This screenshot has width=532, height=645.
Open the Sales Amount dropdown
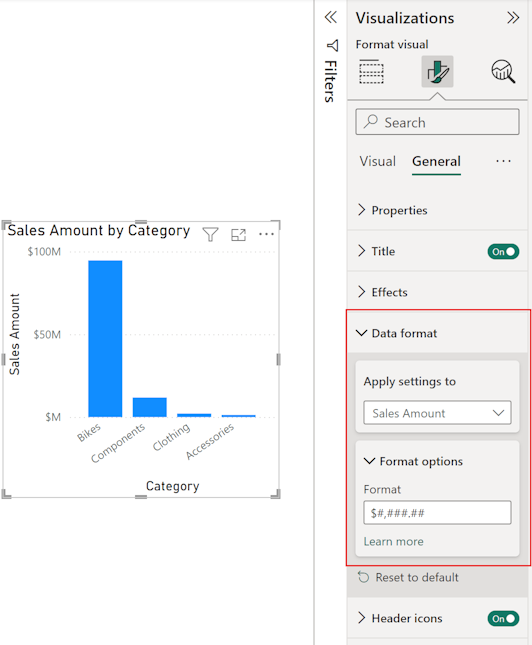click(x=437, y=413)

----------

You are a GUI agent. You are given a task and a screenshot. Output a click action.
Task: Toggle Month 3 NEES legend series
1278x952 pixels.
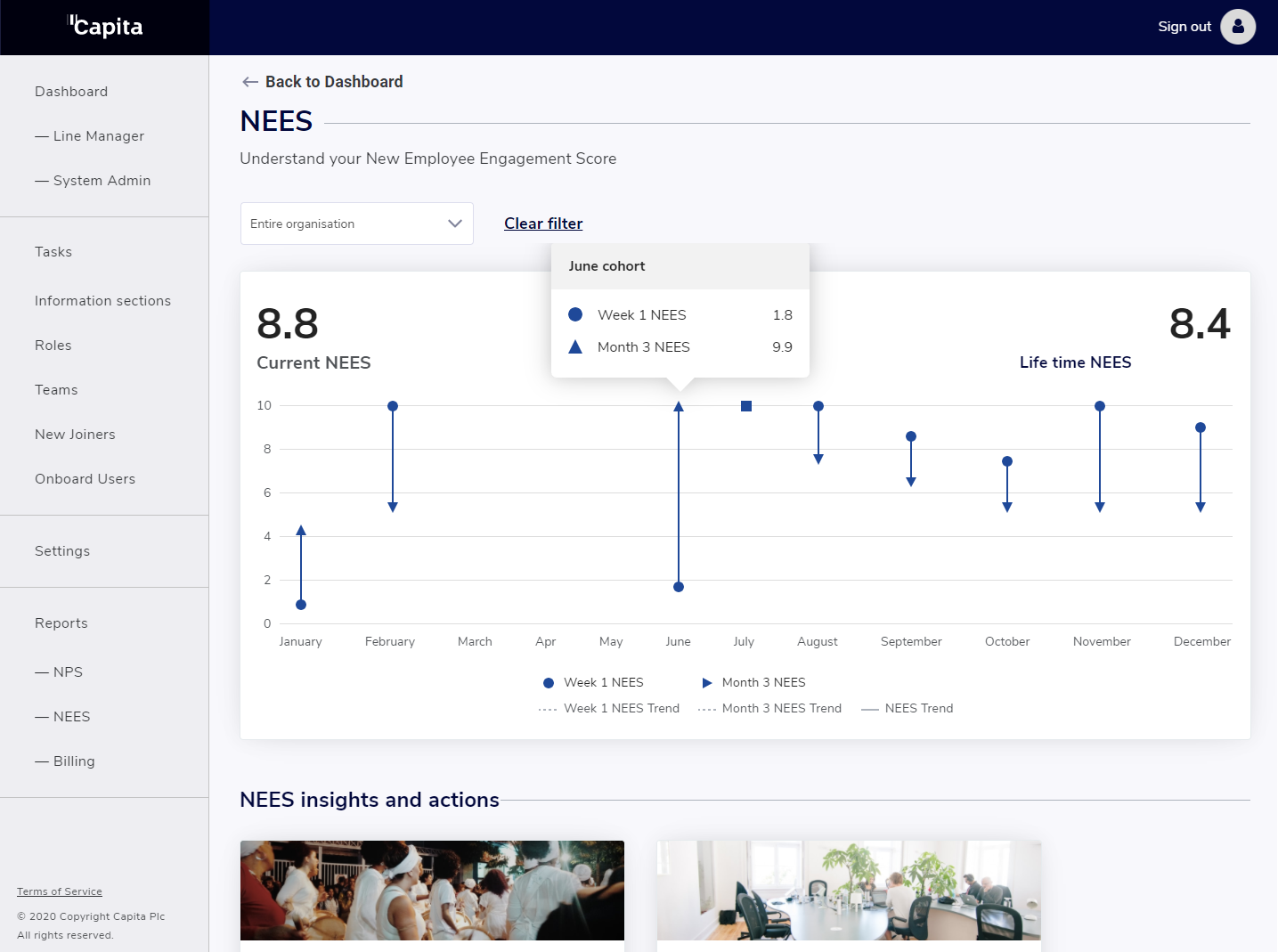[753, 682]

----------

● **Problem description**:
Quote the entries starting at the line that contains "This screenshot has width=532, height=645." and ending after the line that contains "click(x=437, y=413)", including both of those lines. Leave the pictures out of your answer.

● **Written answer**:
This screenshot has width=532, height=645.
Open the Sales Amount dropdown
click(x=437, y=413)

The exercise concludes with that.